** Records supplied follows **

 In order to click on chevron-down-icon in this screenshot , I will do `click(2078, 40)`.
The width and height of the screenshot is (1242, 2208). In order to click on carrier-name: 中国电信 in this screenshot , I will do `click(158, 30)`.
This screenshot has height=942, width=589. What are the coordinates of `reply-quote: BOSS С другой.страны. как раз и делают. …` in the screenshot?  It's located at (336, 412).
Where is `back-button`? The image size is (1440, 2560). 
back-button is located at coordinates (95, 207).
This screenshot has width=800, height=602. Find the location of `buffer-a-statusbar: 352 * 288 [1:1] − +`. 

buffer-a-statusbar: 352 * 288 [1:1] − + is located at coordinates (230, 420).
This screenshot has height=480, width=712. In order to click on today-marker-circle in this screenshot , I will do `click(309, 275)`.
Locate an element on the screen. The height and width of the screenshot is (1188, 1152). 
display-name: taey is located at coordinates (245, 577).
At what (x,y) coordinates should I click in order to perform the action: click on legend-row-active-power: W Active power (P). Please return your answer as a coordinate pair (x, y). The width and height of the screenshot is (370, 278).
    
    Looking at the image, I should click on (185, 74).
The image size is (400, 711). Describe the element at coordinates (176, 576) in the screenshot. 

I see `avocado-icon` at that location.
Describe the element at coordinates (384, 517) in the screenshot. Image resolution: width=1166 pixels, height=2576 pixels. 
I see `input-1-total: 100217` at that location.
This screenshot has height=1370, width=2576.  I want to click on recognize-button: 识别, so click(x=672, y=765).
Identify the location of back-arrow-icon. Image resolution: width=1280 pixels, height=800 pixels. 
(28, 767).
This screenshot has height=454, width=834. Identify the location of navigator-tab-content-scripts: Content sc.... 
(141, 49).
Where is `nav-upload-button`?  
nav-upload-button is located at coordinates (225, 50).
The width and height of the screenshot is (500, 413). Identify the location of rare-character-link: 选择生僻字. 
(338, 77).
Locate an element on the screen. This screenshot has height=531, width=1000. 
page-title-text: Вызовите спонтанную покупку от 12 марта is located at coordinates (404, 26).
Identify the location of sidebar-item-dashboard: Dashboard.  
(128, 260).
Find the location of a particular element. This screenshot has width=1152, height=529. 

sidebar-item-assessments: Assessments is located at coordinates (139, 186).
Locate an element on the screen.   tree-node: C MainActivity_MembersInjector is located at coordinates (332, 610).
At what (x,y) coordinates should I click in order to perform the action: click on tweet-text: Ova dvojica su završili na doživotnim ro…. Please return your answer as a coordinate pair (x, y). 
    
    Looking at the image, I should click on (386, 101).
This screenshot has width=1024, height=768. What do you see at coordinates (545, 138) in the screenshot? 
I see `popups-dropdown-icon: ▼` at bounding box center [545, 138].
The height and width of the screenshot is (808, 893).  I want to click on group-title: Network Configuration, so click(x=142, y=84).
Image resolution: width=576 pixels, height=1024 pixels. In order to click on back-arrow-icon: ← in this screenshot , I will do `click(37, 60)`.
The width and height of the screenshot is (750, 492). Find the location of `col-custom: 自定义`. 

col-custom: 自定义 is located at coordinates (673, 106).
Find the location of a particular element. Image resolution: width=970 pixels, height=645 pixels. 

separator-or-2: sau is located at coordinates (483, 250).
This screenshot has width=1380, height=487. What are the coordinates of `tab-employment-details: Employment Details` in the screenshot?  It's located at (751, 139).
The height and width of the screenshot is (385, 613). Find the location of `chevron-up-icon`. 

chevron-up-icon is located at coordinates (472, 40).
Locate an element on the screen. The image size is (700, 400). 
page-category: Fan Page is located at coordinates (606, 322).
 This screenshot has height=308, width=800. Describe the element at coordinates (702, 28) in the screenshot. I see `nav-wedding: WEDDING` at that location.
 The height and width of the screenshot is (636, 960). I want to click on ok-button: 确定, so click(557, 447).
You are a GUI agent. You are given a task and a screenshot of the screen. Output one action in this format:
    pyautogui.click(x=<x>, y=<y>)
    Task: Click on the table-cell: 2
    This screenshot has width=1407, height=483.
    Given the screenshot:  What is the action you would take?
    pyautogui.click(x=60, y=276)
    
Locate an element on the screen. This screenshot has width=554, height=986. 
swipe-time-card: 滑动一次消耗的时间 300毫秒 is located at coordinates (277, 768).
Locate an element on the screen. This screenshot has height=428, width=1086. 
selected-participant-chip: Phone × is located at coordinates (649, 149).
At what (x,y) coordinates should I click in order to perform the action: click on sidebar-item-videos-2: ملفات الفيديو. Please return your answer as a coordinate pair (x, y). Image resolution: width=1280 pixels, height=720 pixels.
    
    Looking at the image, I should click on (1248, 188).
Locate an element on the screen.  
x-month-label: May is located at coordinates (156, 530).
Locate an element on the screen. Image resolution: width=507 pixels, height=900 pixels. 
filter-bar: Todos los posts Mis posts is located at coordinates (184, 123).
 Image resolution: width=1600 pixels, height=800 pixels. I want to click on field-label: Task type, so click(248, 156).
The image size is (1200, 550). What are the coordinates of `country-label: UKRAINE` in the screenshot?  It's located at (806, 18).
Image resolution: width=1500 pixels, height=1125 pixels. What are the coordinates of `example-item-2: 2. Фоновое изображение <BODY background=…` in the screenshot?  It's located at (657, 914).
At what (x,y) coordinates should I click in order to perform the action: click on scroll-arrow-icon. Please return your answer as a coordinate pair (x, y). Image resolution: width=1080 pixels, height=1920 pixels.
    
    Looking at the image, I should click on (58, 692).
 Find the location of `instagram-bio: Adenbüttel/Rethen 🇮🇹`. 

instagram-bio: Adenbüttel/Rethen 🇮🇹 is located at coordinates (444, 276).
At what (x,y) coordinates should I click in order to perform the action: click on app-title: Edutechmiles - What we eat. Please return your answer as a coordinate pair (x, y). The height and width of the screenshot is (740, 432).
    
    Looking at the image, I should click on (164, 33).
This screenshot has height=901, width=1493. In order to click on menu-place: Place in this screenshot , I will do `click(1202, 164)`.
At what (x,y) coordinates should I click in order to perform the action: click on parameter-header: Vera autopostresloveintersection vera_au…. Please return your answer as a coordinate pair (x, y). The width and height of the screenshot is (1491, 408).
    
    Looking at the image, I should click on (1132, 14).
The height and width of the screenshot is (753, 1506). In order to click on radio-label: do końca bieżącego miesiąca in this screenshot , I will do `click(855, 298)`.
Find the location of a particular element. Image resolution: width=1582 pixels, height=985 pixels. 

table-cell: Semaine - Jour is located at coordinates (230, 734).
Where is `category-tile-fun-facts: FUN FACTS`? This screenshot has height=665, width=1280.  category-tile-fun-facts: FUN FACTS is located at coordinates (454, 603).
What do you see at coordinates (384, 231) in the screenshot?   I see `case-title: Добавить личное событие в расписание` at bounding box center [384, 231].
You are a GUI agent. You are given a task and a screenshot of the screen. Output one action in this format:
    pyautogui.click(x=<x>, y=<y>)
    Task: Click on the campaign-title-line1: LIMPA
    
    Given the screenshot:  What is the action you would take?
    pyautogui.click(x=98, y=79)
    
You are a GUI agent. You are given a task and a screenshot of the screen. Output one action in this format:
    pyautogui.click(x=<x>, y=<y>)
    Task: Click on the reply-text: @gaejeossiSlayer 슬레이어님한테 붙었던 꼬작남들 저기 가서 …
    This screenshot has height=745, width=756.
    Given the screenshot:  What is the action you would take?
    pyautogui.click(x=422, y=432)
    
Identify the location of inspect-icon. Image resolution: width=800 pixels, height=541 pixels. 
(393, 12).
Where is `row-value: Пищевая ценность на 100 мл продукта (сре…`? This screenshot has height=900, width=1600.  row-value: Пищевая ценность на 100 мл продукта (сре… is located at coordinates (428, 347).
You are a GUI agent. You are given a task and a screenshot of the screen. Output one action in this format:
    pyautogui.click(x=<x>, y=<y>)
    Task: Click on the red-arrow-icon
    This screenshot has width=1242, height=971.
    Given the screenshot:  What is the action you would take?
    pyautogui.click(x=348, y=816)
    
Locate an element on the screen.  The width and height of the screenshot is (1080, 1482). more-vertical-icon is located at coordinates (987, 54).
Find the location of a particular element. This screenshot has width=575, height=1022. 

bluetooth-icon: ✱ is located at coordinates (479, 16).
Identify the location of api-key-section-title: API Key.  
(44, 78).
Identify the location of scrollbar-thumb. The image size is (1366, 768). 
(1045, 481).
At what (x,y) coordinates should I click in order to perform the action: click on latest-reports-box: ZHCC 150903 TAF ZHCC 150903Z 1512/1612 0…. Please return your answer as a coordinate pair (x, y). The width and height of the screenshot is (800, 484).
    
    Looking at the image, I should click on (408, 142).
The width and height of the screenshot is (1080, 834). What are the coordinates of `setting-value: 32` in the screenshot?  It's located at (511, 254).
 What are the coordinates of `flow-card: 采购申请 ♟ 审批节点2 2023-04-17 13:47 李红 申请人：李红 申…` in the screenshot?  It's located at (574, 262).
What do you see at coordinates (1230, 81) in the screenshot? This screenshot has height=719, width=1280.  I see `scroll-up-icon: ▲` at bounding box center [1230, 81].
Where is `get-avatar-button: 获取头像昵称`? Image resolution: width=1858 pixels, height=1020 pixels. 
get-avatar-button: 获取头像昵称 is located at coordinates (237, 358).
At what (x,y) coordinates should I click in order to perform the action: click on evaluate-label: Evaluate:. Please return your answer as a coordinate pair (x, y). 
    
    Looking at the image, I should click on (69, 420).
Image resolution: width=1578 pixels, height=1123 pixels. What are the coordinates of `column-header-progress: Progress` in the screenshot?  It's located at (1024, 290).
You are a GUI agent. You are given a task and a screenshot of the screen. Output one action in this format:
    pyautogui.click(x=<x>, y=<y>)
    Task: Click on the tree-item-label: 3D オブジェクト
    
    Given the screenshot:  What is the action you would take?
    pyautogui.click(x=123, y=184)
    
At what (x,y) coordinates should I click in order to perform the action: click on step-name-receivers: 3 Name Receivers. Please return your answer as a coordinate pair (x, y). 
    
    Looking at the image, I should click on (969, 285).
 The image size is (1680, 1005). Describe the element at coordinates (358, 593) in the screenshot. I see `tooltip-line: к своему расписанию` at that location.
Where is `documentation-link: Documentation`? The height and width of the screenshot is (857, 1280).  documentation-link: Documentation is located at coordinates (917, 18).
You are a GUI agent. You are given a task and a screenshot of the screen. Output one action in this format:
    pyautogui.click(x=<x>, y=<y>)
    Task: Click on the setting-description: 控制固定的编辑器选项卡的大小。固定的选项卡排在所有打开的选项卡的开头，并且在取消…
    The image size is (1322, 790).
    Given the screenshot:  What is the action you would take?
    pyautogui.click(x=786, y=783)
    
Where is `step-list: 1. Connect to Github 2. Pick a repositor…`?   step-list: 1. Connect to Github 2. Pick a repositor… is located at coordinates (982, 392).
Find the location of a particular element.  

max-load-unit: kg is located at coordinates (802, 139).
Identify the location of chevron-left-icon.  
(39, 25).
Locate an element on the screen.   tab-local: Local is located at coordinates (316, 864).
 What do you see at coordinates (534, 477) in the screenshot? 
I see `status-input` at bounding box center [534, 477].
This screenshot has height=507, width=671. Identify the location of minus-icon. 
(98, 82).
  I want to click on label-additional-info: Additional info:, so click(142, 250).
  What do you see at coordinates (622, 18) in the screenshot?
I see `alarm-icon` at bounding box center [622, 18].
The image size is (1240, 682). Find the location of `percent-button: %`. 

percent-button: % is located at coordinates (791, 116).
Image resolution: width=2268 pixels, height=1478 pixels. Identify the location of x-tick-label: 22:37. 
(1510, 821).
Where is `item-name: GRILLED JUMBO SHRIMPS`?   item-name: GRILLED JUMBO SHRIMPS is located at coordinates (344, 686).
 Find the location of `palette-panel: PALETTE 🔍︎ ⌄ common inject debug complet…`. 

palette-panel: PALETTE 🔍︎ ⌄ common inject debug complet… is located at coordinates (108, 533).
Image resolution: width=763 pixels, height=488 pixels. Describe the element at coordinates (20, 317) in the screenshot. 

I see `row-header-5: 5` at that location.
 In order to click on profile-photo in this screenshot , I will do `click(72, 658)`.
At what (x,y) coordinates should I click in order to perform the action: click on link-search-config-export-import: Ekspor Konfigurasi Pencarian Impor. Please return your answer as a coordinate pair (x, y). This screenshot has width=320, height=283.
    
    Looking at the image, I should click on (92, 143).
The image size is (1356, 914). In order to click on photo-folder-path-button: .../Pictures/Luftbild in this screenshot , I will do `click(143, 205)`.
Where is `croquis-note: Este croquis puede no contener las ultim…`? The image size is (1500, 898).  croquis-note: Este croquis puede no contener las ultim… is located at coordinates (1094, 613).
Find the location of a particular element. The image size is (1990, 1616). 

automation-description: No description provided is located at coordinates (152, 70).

** End of Records supplied **

## Instructions to follow
Can you copy the listing word for word, starting at the line containing "The width and height of the screenshot is (1242, 2208)." and ending at the line containing "display-name: taey is"?

## Solved exercise
The width and height of the screenshot is (1242, 2208). In order to click on carrier-name: 中国电信 in this screenshot , I will do `click(158, 30)`.
This screenshot has height=942, width=589. What are the coordinates of `reply-quote: BOSS С другой.страны. как раз и делают. …` in the screenshot?  It's located at (336, 412).
Where is `back-button`? The image size is (1440, 2560). 
back-button is located at coordinates (95, 207).
This screenshot has width=800, height=602. Find the location of `buffer-a-statusbar: 352 * 288 [1:1] − +`. 

buffer-a-statusbar: 352 * 288 [1:1] − + is located at coordinates (230, 420).
This screenshot has height=480, width=712. In order to click on today-marker-circle in this screenshot , I will do `click(309, 275)`.
Locate an element on the screen. The height and width of the screenshot is (1188, 1152). 
display-name: taey is located at coordinates (245, 577).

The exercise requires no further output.